### TEXT BLOCK
+---+
Not all health care facilities in the VA network experience excessive queuing. As older veterans migrate to the South, Southwest, or Midwest, they cause excess capacity in the facilities they leave behind, and inadequate capacity in the facilities that serve their new homes.

“There is adequate capacity in the total, but it’s mostly in the wrong place,” explained one doctor, who requested anonymity, at the Truman Memorial Hospital in Columbia, Missouri. “Until Congress understands the logistics of the problem, the system will continue to short-change our veterans.” He called the rule that VA beneficiaries must have their prescriptions written by VA doctors for filling at VA pharmacies “a classic example of mis-micromanagement that only adds to the queue.”

Category 7

In 1996, during the Clinton administration’s tenure, veterans won an expansion of health care benefits allowing any veteran to use the VA system of hospitals, clinics, and pharmacies under the rules of Category 7. The military-style code is for those veterans who are not disabled or low-income and do not have service-connected medical problems. The floodgates opened and enrollment doubled as the system took on thousands of veterans fleeing the private health care system, where benefits are shrinking.

Most veterans enrolled in recent years have been in Category 7, drawn in by the advantage of low-cost prescription drugs. The VA increased Category 7 drug copayments last year, to $7 a prescription from $2, but even the new charge is well below the copayments some private health plans require for some drugs. Charges at VA facilities are adjusted by income, with some low-income veterans still paying only $2 for a prescription filled at a network pharmacy.
+---+
### DATASET
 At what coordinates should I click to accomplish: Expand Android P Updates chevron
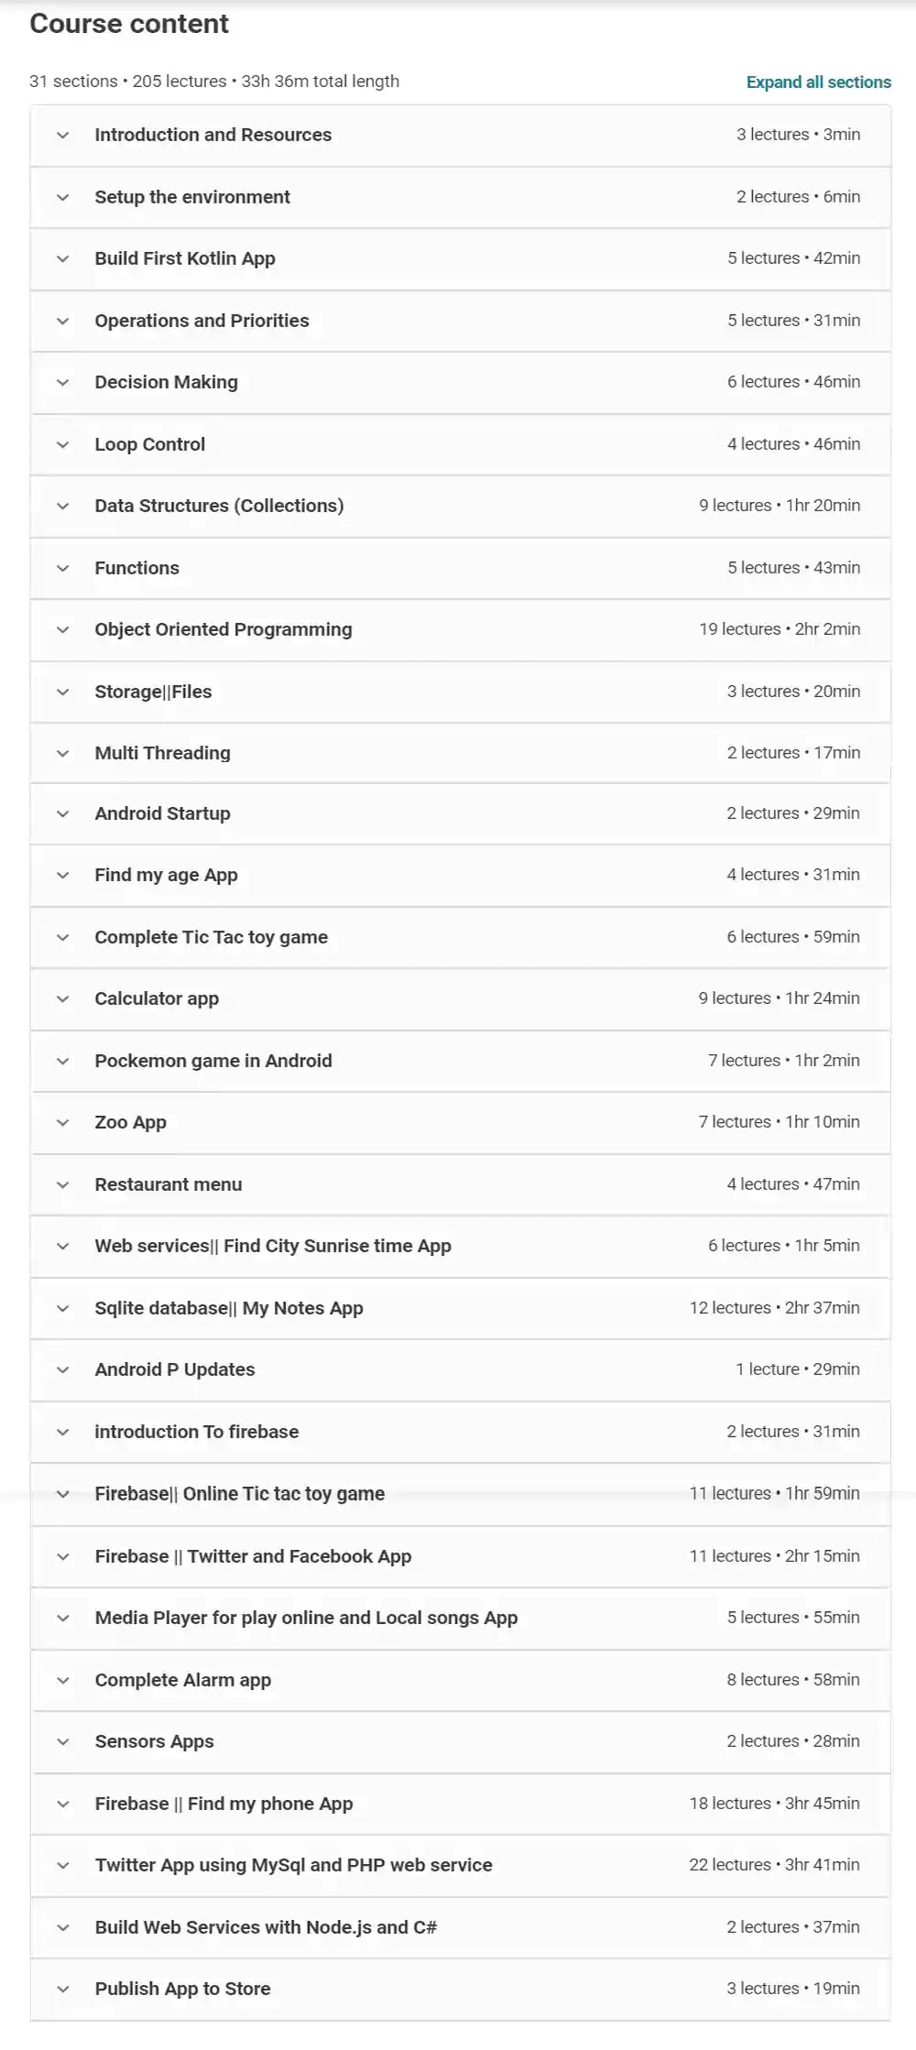pyautogui.click(x=63, y=1370)
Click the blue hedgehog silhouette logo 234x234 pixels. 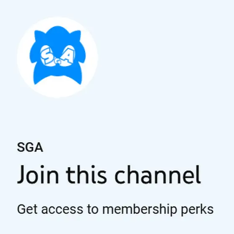pyautogui.click(x=58, y=55)
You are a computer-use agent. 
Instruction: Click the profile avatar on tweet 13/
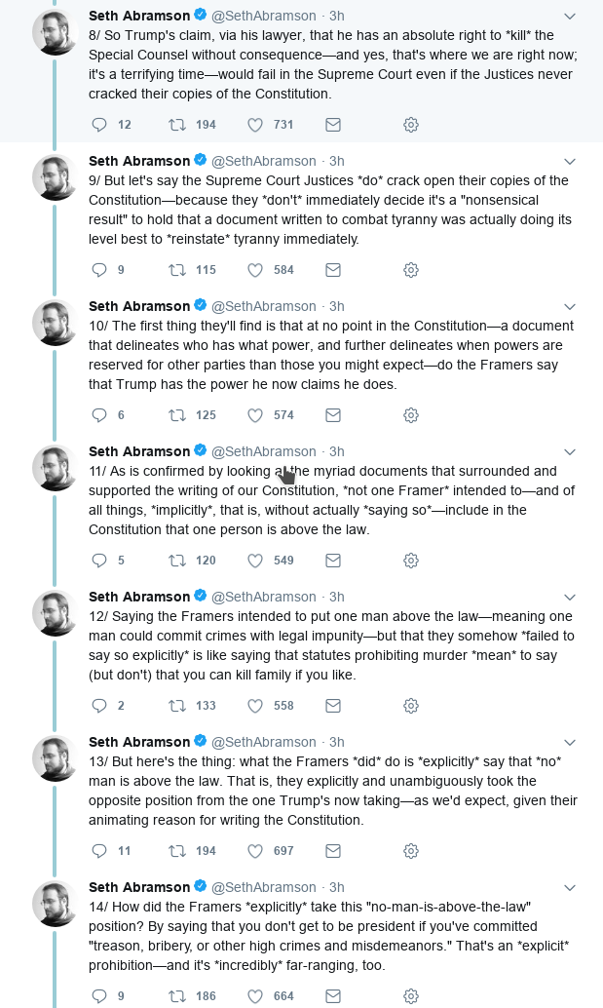(56, 758)
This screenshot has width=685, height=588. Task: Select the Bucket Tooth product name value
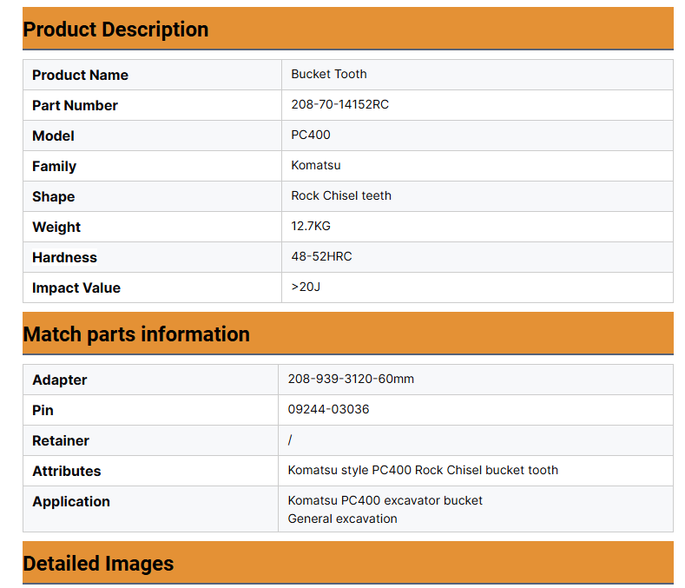tap(329, 75)
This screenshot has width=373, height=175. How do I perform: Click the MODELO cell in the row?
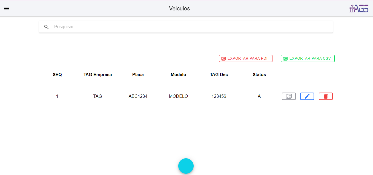pyautogui.click(x=178, y=96)
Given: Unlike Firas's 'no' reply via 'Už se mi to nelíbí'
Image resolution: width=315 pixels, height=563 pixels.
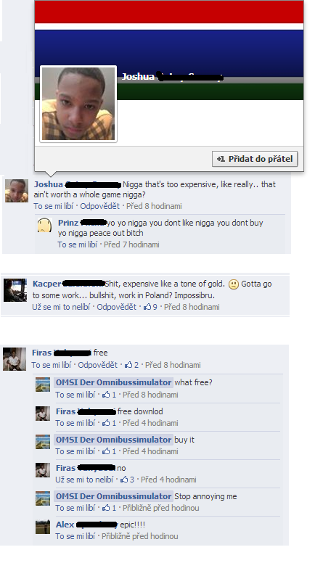Looking at the screenshot, I should tap(84, 480).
+---+
### WHAT TO WORK ON
Pick up the text on VA health care and veterans where it stops and keep it going.

### RESPONSE
The department has also tried to control costs by rationing some services, but most efforts are met with protests by veterans’ groups and some politicians and have been blocked on Capitol Hill.

Last November, for example, Secretary of Veterans Affairs Anthony J. Principi announced he would suspend new enrollments by Category 7 veterans in fiscal year 2003. But the plan was short-lived, as President George W. Bush promised during budget negotiations the VA would get extra money to cover Category 7 veterans. For the current fiscal year, the administration included $142 million for the VA in its request for additional appropriations for the Pentagon.

Fixing the System

According to research by the National Center for Policy Analysis (NCPA) the best solution is not more V.A. hospitals or more money. What is needed, say NCPA policy experts, is a GI Health Care Bill as a provider of last resort for veterans.

When Congress created the GI Bill, it permitted veterans to choose the type of college or vocational school they wanted to attend. Our colleges are better for the competition the GI Bill created, and our veterans received a quality education, exercising the same choices available to other citizens.

A GI Health Care Bill would provide eligible veterans with a voucher they could use to purchase a traditional health insurance policy, a Medical Savings Account (MSA), an HMO membership, or even premium support for veterans still employed and covered by group insurance.

The NCPA notes, “Such a bill would give veterans the same options as the privately insured.” For veterans with known high medical expenses, the voucher could be used to pay for coverage under the private-sector/state-run partnership plan typically known as high-risk insurance pools.

If all veterans have access to private health insurance, there would be no need for the VA hospitals, clinics, nursing homes, and other capital equipment. According to the VA, its capital equipment is worth close to $6.0 billion. Selling it, says NCPA, “…perhaps to private hospital systems, could generate significant income for the U.S. government. This money could be invested in treasury notes and the interest applied to the cost of the GI Health Care Bill.”

The NCPA notes, “With these options, veterans would have the same choices as everyone else. Our politicians would have one less pork barrel to empty. And our veterans would not face waiting lines or substandard health care. Having served our country so well, they deserve better.”